Zapier(ザピアー)は、私たちが仕事でよく使うたくさんのITサービス(例えばGmailやSlack、Googleドライブなど)を、まるでレゴブロックのように組み合わせて、日々の繰り返し作業を自動化してくれる便利なツールです。
「このサービスでこんなことが起きたら、あのサービスでこんなことをする」というルールを一度設定するだけで、あとはZapierが自動で処理してくれます。例えば、「Gmailに特定のメールが届いたら、その内容をSlackに自動で通知する」といった連携が可能です。これにより、手作業で一つ一つ確認したり、コピー&ペーストしたりする手間が省け、時間を有効に使えるようになります。
なぜ今、話題なの?
Zapierが今注目されているのは、大きく分けて二つの理由があります。
一つ目は、**「ITが苦手な人でも簡単に自動化できる」**という点です。通常、ITサービス同士を連携させるには、専門的な知識やプログラミングの技術が必要でした。しかし、Zapierは画面上で「どのサービスとどのサービスをつなぐか」「どんな時に何をするか」を選ぶだけで、誰でも簡単に自動化の仕組みを作れます。まるで家電のスイッチを押すような感覚で、複雑な作業を自動化できるので、IT担当者でなくても業務改善に取り組めるのが大きな魅力です。

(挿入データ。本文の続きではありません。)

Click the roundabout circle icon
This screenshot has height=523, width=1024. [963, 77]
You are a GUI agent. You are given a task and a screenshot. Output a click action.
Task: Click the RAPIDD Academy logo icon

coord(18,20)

二つ目は、**「多くのサービスに対応している」**という点です。Zapierは、Gmail、Googleカレンダー、Slack、Trello、Salesforceなど、世界中で使われている5,000以上のサービスと連携できます。そのため、皆さんの会社で使っているほとんどのサービスを組み合わせて、自分たちにぴったりの自動化の仕組みを作ることが可能です。デジタル化が進む現代において、様々なサービスを効率的に連携させたいというニーズが高まっているため、Zapierのようなツールが非常に重宝されています。
どこで使われている?
Zapierは、業種や職種を問わず、様々な場面で活用されています。
例えば、営業部門では、「顧客からの問い合わせメールが届いたら、自動で顧客管理システム(Salesforceなど)に登録し、担当者にSlackで通知する」といった使い方があります。これにより、問い合わせへの対応漏れを防ぎ、迅速な顧客対応が可能になります。
マーケティング部門では、「新しいブログ記事を公開したら、自動でX(旧Twitter)やFacebookに投稿する」といった連携で、情報発信の手間を削減しています。
人事部門では、「新しい応募者から履歴書が届いたら、自動でGoogleドライブに保存し、採用担当者のGoogleカレンダーに面接候補日を登録する」といった活用例もあります。これにより、採用プロセスをスムーズに進められます。
このように、Zapierは日々のルーティンワークや、複数のサービスをまたぐ作業を自動化することで、業務の効率化と生産性向上に貢献しています。
覚えておくポイント
- 「ITサービスの通訳者」:異なるITサービス同士をつなぎ、情報交換をスムーズにする役割です。
- 「プログラミング不要」:専門知識がなくても、画面操作だけで簡単に自動化の仕組みを作れます。
- 「繰り返し作業の自動化」:手作業で行っていたルーティンワークをZapierに任せることで、業務効率が格段に上がります。
- 「5,000以上のサービスに対応」:Gmail、Slack、Googleスプレッドシートなど、普段使っている多くのサービスと連携できます。
Zapierを上手に活用すれば、日々の業務から「面倒だな」と感じる作業を減らし、もっと創造的で大切な仕事に時間を使えるようになります。ぜひ、皆さんの職場の「困った」を解決するヒントにしてみてください。